ABSTRACT: BACKGROUND: The development of effective cancer vaccines still remains a challenge. Despite the crucial role of plasmacytoid dendritic cells (pDCs) in anti-tumor responses, their therapeutic potential has not yet been worked out. We explored the relevance of HLA-A*0201 matched allogeneic pDCs as vectors for immunotherapy. METHODS AND FINDINGS: Stimulation of PBMC from HLA-A*0201(+) donors by HLA-A*0201 matched allogeneic pDCs pulsed with tumor-derived peptides triggered high levels of antigen-specific and functional cytotoxic T cell responses (up to 98% tetramer(+) CD8 T cells). The pDC vaccine demonstrated strong anti-tumor therapeutic in vivo efficacy as shown by the inhibition of tumor growth in a humanized mouse model. It also elicited highly functional tumor-specific T cells ex-vivo from PBMC and TIL of stage I-IV melanoma patients. Responses against MelA, GP100, tyrosinase and MAGE-3 antigens reached tetramer levels up to 62%, 24%, 85% and 4.3% respectively. pDC vaccine-primed T cells specifically killed patients' own autologous melanoma tumor cells. This semi-allogeneic pDC vaccine was more effective than conventional myeloid DC-based vaccines. Furthermore, the pDC vaccine design endows it with a strong potential for clinical application in cancer treatment. CONCLUSIONS: These findings highlight HLA-A*0201 matched allogeneic pDCs as potent inducers of tumor immunity and provide a promising immunotherapeutic strategy to fight cancer.
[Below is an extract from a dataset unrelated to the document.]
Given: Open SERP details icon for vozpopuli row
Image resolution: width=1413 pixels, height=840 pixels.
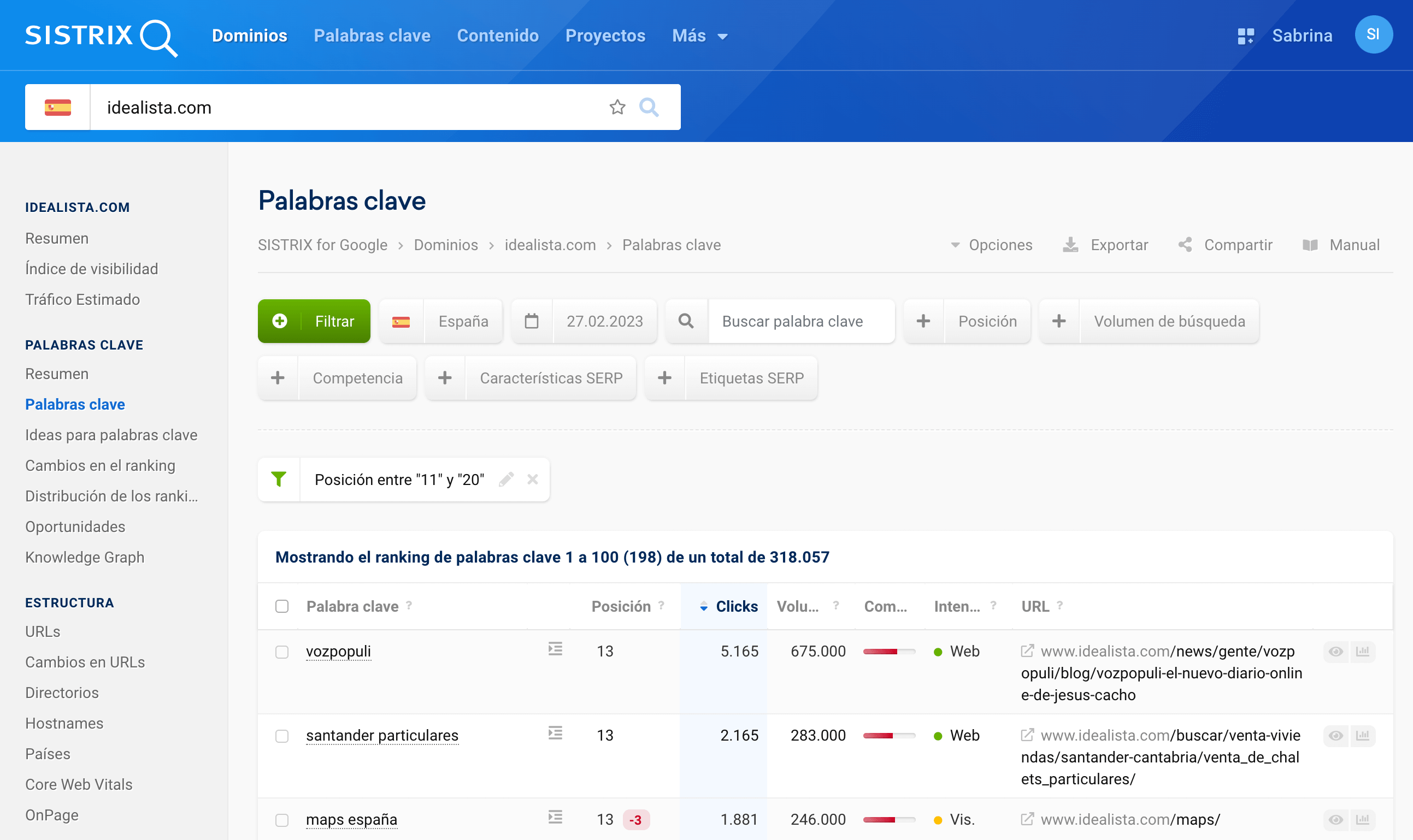Looking at the screenshot, I should click(555, 649).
6 Article Characterization of circulating dendritic cells in melanoma: role of CCR6 in plasmacytoid dendritic cell recruitment to the tumor. 2010

Charles, Julie / Di Domizio, Jérémy / Salameire, Dimitri / Bendriss-Vermare, Nathalie / Aspord, Caroline / Muhammad, Ramzan / Lefebvre, Christine / Plumas, Joël / Leccia, Marie-Thérèse / Chaperot, Laurence. ·INSERM U823, Centre de Recherche Albert Bonniot, Immunobiologie et Immunothérapie des Cancers, Université Joseph Fourier, R&D Laboratory, EFS Rhônes-Alpes, 29 Avenue Maquis du Gresivaudan, La Tronche, France. ·J Invest Dermatol · Pubmed #20220766.

ABSTRACT: Dendritic cells (DCs) are central cells in the development of antitumor immune responses, but the number and function of these cells can be altered in various cancers. Whether these cells are affected during the development of melanoma is not known. We investigated the presence, phenotype, and functionality of circulating myeloid DCs (MDCs) and plasmacytoid DCs (PDCs) in newly diagnosed melanoma patients, compared to controls. The frequencies of PDCs and MDCs were equivalent in melanoma patients as compared with normal subjects. Both circulating DC subsets were immature, but on ex vivo stimulation with R848 they efficiently upregulated their expression of costimulatory molecules. We found that circulating DCs from melanoma patients and controls displayed similar pattern of expression of the chemokine receptors CXCR3, CXCR4, CCR7, and CCR10. Strikingly, PDCs from melanoma patients expressed higher levels of CCR6 than control PDCs, and were able to migrate toward CCL20. Further data showed that CCR6-expressing PDCs were present in melanoma primary lesions, and that CCL20 was produced in melanoma tumors. These results suggest that PDCs and MDCs are functional in melanoma patients at the time of diagnosis, and that CCL20 may participate to their recruitment from the blood to the tumor.